Wow, it's been a while since I had the opportunity to sit here and type! April was a whirlwind of activities and holidays and it seemed to fly right by. We enjoyed celebrating two Easters-the traditional Christian one at home with our family, and the Orthodox one a week later with our friends for breakfast, and with Mladen and Gordana at their apartment for dinner. Breakfast was at the home of an American friend and his Macedonian wife, who we really like a lot. It was a terrific start to the day and the kids had a great time together. Their neighbor even let us visit his baby chicks, hatched the day before. They were adorable! Dinner with our landlords was equally fun. It was a lovely evening with delicious food--salads, special cheese from Prilep, baby goat meat (which is traditional and the girls absolutely loved), and yummy roasted potatoes. Of course, a little pivo (beer) and rakia (plum brandy) was available too...lol. Gordana prepared a cute little basket of decorated eggs for the girls to share and they really enjoyed cracking the eggs. We always enjoy our visits with them and are happy to be included. Soon they will travel to the US to celebrate the graduation of their children from Virginia Tech. We are so happy for them and wish them the best!
Easter traditions are very interesting here. They dye eggs as we do, but for a very different reason. The egg represents life and it is dyed red, which if I understand correctly, symbolizes the blood of Christ which was shed to absolve our sins. The mother dyes the eggs on Thursday before Easter and on Sunday, she awakens her children by rubbing the dyed eggs all over them to release their sins. One of Chris's coworkers jokes about how awkward it is to still have his mother do this to him as a grown man, but he appreciates the tradition. Gordana decorated her eggs in a really neat way, she placed the eggs in a nylon along with some leaves before dying them, which created a beautiful motif of the leaf on the egg. It was very clever and quite beautiful. At the Easter dinner, the family takes turns tapping their eggs together to see whose cracks first. The person whose egg does not crack is said to have good luck in the coming year. Fasting is strictly observed, especially on Good Friday and no work is done. Most preparations for the feast are completed on Thursday or Saturday. Most people serve lamb or goat, Mladen and a friend chose to share a goat and had it freshly slaughtered just prior to the holiday.
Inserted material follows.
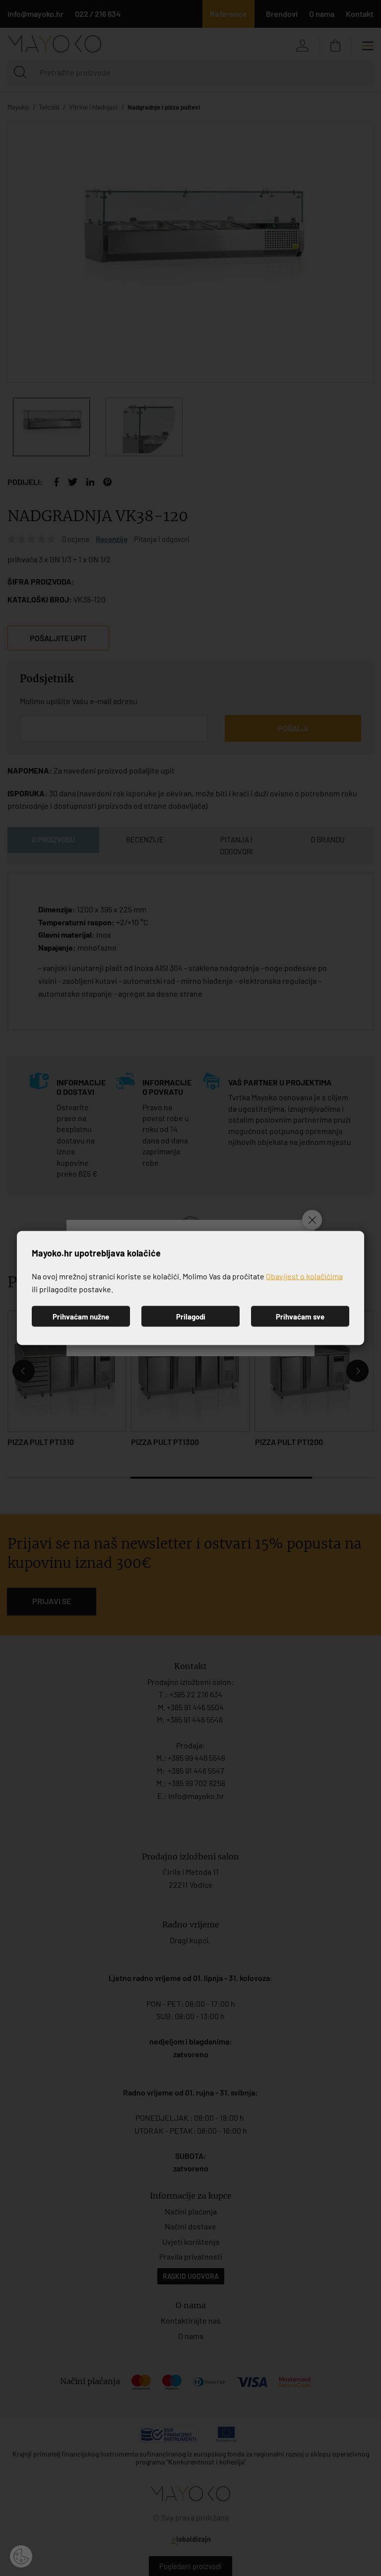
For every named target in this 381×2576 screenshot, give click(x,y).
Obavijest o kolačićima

Aside from Easter, April was also a busy month at the Embassy. The new compound was finally made available for moving into and the weekend after the Orthodox Easter, the move was initiated. It was quite a project to coordinate the transfer of property, paperwork and electronics to the other side of town, but it went off successfully with few complications thanks to a dedicated team of personnel. While the staff toiled all weekend long, we "move widows" got together with the kids for some fun and picnicking. After many long nights and even longer days, the move was completed and things are starting to get back to normal, aside from all the unpacking yet to do! The CLO held a contest to see who could guess the closest number to the amount of boxes transferred to the new compound, and I can't wait to see what the final count was! The new Embassy is very nice, a bit sterile now, but it will be quite nice once everything is unpacked and everyone is settled in.
Well, thank goodness that busy month is over, although May is shaping up to be even busier!